• Your task:
Nothing but the lines from the one with "The height and width of the screenshot is (744, 1568)." down to the one with "Click the green create" should be returned, exactly and with both ends included, from the material below.

• Data supplied:
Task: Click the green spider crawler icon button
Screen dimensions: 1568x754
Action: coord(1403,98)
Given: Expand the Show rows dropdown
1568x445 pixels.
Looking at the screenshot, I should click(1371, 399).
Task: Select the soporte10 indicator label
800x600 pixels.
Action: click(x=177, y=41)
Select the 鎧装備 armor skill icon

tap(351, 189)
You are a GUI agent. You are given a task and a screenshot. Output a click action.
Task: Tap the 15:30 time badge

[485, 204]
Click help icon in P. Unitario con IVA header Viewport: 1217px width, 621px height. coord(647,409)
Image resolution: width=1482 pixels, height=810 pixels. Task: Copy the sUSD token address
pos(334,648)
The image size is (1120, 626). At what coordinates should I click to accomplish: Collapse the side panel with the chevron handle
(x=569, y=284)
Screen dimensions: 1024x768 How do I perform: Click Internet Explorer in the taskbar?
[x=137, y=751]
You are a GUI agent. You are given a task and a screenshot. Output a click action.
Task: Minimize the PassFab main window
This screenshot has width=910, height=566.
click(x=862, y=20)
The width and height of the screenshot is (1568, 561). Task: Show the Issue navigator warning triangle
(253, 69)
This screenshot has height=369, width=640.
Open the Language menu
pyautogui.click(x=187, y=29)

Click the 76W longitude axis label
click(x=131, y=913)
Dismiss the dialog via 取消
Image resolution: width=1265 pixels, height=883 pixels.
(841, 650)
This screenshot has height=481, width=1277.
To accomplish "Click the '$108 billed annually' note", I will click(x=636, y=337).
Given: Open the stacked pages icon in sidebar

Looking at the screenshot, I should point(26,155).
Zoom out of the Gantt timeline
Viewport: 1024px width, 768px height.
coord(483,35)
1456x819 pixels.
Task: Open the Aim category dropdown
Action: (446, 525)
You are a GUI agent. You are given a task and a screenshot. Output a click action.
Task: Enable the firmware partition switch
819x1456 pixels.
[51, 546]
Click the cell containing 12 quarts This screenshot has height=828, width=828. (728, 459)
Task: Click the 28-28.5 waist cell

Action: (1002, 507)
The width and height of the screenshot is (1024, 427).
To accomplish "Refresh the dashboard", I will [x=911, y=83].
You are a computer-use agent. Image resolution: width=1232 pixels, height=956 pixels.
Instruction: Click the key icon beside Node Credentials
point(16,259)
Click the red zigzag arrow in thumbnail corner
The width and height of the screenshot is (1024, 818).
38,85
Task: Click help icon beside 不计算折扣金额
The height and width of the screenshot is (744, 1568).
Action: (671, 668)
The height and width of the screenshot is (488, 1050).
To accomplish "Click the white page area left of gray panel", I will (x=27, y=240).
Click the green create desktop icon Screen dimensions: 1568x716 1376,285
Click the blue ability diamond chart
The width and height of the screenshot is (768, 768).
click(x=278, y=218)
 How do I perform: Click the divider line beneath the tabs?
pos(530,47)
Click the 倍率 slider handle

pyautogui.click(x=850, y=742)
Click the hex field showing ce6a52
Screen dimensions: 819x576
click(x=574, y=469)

• Response box:
The height and width of the screenshot is (744, 1568).
Action: (671, 668)
The height and width of the screenshot is (488, 1050).
To accomplish "Click the white page area left of gray panel", I will (x=27, y=240).
Click the green create desktop icon Screen dimensions: 1568x716 1376,285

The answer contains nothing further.